— Begin DATA LISTING —

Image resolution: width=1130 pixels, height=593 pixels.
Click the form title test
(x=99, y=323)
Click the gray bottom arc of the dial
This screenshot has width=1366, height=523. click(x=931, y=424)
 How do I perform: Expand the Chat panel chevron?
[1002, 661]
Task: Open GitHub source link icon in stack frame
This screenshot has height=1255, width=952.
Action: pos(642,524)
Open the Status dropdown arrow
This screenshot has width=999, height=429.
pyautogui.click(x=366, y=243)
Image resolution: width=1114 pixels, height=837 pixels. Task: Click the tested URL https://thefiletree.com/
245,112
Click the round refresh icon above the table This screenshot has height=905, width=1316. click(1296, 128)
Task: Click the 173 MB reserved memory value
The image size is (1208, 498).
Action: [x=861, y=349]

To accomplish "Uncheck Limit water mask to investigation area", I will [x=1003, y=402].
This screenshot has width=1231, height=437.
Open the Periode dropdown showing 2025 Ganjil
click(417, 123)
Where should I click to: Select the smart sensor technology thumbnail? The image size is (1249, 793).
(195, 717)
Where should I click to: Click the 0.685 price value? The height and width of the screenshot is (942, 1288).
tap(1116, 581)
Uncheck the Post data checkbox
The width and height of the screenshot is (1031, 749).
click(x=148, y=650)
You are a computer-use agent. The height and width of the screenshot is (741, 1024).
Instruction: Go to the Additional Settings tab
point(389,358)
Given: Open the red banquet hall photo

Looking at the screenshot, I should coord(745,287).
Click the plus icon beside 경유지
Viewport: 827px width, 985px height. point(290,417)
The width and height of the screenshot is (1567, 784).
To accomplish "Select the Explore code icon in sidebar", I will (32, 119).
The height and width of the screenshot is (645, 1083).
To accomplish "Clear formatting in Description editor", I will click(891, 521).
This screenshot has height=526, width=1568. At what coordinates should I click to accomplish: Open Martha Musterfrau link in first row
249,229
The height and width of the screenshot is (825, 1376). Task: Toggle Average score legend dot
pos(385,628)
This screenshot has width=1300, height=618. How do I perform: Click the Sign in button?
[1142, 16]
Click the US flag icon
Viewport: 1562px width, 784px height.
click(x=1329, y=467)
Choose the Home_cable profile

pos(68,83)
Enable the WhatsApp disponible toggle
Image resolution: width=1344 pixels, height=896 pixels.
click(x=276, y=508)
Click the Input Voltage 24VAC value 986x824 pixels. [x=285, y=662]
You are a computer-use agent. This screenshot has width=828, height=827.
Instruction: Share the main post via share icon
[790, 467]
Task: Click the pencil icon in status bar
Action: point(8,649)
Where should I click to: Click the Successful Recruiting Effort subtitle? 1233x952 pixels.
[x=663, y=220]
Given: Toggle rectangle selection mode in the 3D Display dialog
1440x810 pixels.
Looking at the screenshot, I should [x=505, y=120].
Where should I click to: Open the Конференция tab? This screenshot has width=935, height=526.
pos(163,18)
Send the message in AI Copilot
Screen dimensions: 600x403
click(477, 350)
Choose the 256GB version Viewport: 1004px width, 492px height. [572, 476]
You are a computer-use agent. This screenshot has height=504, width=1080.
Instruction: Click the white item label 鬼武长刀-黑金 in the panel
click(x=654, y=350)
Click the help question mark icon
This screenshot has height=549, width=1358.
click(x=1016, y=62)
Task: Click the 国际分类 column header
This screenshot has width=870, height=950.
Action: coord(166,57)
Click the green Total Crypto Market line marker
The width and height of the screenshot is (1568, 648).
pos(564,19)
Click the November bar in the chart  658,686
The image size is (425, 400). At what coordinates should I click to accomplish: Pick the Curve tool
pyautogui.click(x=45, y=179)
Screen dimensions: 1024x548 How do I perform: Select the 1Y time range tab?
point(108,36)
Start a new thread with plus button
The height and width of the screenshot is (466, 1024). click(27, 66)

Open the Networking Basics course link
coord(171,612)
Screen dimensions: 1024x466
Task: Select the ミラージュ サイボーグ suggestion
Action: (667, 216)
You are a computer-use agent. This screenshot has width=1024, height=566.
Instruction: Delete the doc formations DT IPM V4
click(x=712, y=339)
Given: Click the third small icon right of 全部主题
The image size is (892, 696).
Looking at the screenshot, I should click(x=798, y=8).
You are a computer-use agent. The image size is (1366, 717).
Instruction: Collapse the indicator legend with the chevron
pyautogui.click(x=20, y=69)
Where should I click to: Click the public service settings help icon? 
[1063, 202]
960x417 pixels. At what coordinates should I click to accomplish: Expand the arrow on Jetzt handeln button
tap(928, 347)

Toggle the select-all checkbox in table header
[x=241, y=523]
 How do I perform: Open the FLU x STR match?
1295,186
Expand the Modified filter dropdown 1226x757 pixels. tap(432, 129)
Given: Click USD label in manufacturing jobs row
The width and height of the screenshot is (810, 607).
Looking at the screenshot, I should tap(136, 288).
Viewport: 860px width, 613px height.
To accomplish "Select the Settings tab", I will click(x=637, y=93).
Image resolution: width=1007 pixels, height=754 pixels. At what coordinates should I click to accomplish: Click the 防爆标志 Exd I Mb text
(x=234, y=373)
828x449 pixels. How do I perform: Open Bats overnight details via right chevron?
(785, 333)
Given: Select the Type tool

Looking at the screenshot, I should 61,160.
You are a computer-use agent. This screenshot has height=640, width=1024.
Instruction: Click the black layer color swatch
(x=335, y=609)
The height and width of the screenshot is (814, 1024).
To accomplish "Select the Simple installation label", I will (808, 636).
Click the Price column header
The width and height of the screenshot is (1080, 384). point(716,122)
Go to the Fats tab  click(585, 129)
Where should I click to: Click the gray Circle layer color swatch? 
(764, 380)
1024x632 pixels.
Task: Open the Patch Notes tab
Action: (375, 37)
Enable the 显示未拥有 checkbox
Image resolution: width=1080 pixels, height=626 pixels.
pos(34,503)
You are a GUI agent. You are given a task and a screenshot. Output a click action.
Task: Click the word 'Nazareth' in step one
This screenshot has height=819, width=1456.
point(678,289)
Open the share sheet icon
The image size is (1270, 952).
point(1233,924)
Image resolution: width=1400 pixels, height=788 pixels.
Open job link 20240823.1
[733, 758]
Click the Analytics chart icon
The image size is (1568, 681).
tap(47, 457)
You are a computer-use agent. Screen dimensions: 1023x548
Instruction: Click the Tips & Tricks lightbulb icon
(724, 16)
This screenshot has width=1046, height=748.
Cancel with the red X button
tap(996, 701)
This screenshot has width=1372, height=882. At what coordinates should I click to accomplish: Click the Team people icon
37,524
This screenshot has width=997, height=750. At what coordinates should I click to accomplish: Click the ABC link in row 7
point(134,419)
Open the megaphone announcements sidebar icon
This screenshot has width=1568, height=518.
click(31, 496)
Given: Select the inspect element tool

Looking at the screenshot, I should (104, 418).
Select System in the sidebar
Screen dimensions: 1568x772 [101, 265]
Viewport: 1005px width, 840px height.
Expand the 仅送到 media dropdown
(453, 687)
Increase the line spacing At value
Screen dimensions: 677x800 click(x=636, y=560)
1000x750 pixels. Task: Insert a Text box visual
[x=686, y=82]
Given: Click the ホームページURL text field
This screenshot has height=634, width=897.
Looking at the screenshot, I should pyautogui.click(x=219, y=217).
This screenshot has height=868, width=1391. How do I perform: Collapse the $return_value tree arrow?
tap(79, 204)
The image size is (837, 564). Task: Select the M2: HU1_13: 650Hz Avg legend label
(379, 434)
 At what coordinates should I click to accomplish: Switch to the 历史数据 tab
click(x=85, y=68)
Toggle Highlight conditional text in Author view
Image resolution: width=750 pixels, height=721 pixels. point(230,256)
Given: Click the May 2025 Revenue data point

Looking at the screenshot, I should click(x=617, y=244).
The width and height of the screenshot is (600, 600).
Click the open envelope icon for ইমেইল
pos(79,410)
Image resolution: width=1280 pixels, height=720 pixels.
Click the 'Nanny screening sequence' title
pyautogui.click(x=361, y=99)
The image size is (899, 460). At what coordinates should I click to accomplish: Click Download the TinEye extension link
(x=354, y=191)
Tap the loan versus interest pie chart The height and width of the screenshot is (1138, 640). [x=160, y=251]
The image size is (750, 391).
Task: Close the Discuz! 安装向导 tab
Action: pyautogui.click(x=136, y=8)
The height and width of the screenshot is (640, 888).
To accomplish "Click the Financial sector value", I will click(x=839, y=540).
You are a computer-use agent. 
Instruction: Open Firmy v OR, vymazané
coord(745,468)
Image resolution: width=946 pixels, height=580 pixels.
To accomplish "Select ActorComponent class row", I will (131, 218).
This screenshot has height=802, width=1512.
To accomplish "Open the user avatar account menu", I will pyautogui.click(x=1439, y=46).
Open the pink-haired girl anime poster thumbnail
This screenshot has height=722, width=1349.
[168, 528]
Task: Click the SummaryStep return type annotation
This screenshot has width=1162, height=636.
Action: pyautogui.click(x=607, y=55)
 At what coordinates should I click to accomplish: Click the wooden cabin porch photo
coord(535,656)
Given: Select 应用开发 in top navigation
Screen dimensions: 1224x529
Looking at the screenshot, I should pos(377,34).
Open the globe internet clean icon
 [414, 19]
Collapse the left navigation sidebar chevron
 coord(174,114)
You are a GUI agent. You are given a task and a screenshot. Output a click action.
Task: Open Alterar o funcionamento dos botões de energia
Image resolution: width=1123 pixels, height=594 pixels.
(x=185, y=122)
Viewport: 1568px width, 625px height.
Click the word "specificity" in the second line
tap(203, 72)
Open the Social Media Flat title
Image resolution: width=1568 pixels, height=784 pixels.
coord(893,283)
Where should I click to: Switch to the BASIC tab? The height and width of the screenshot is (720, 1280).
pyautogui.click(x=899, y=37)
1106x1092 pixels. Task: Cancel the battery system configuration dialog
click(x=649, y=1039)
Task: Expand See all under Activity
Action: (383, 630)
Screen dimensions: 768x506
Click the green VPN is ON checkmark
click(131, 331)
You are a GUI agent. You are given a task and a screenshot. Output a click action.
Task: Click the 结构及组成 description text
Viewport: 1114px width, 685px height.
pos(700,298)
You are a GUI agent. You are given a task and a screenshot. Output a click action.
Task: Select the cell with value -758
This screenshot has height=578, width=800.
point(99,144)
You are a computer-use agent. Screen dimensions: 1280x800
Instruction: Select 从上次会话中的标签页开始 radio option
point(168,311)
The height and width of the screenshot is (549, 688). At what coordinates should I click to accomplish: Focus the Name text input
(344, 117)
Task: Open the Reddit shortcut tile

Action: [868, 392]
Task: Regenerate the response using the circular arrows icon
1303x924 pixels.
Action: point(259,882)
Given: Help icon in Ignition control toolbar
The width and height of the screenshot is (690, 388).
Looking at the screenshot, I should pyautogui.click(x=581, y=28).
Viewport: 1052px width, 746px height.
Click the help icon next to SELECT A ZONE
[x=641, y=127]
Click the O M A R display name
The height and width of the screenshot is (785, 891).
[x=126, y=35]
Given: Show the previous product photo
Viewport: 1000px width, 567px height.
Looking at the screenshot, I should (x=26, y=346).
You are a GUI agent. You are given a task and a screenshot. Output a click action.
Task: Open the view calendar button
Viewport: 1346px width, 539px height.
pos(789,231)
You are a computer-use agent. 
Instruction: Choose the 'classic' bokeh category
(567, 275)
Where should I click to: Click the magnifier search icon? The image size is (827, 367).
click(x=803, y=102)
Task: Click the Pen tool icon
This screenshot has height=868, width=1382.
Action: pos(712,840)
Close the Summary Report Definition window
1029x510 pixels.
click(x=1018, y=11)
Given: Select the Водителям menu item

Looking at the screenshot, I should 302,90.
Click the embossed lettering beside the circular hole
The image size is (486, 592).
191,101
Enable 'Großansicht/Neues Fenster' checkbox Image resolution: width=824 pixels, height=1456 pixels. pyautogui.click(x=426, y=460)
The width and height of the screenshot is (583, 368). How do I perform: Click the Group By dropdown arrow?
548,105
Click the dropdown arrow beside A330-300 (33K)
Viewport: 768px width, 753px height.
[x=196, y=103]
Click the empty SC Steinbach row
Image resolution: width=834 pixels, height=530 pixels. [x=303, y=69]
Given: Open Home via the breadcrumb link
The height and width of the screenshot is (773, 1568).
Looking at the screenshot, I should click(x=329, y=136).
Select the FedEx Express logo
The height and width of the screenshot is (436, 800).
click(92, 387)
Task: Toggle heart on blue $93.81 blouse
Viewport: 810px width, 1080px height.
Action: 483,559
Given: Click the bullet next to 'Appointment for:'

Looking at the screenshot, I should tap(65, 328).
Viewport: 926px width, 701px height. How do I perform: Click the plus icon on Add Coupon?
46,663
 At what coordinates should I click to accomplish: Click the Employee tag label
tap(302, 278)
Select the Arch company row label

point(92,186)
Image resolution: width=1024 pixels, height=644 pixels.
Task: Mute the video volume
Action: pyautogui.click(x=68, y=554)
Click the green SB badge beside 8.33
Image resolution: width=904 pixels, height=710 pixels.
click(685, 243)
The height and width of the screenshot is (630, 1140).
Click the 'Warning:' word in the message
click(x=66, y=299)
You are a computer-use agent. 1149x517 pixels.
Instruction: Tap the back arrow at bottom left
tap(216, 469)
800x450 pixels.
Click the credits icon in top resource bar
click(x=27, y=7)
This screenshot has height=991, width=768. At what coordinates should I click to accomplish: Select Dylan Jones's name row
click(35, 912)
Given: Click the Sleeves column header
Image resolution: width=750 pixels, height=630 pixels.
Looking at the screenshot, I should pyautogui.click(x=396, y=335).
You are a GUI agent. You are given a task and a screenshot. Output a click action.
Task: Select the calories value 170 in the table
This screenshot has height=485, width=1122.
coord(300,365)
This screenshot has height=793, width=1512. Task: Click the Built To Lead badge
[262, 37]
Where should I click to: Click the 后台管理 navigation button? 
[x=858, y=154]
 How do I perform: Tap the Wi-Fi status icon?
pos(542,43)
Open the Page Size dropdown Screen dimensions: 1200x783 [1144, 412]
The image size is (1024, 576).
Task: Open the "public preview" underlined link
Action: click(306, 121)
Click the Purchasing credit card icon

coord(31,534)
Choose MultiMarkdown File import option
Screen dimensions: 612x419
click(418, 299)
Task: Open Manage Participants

— End DATA LISTING —

• **WHAT IS ASKED**
Copy the entries verbatim, from the first line to the line containing "[1002, 661]", including both of those lines.

• **FINAL RESULT**
Image resolution: width=1130 pixels, height=593 pixels.
Click the form title test
(x=99, y=323)
Click the gray bottom arc of the dial
This screenshot has width=1366, height=523. click(x=931, y=424)
 How do I perform: Expand the Chat panel chevron?
[1002, 661]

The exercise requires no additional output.